#### Selected passage

Council cuts and Labour – some frank but friendly words

I have an interest in this as I’m running for Brent Council in Willesden Green. But that means the public have an interest in it too, so I’m dumping a quick thought here which outlines how I feel about cuts. Might as well clear my chest at this early stage.

Firstly, the bottom line stuff. I am committed to the Labour Party as once necessary vehicle for democratic socialism, and I will follow its rules as decided by conference, including by following collective group responsibility with any colleagues I am elected alongside at a local Government level. I wouldn’t feel the same about being elected to Parliament for a host of reasons, but they are long and irrelevant.

The flip side – though this gives me a duty to support group decisions, it also gives me an obligation to fight for my own values and for my local residents in campaigns, when candidates are selected within the party, and then within the Labour group if I am elected as a Councillor.

So there’s my caveat paragraphs. What are those values and beliefs?

While I am prepared to admit that some cuts are stupider than others, I am also fundamentally opposed to the economics of the cuts, which are the right’s ideological project and economic solution all wrapped up in one neat package. Firstly this package is unjust and misses why we have economics at all – improving quality of life. Secondly, it is also a package which has failed in its own terms repeatedly across Europe.

########
#### Data lines

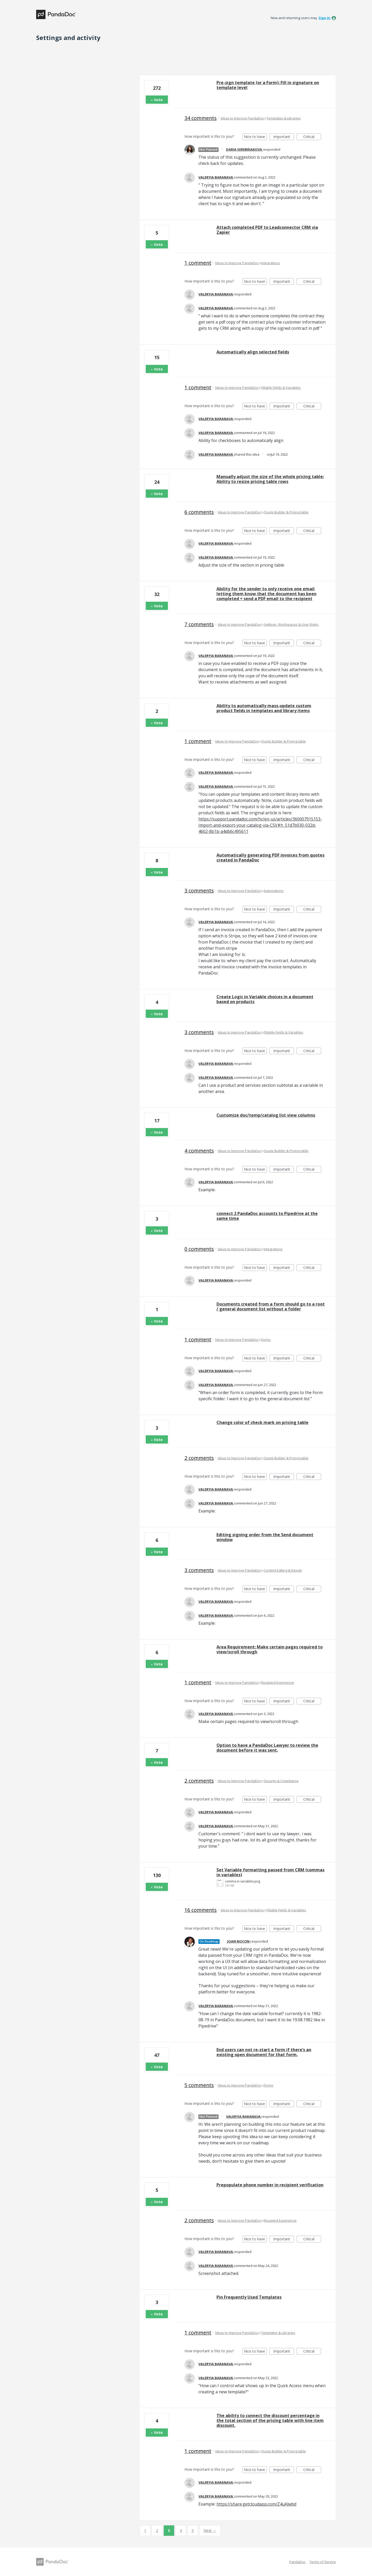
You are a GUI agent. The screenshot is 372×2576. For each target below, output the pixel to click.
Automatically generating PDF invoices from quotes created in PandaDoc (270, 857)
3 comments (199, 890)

########

_Problem statement_:
Answer these questions using the post on council cuts and Labour.
(a) For which council and ward is the author a candidate?
(b) According to the author, what is the reason we have economics at all?
(c) Where does the post say the package of cuts has failed repeatedly in its own terms?

_Exercise output_:
(a) Brent Council, in Willesden Green.
(b) Improving quality of life.
(c) Across Europe.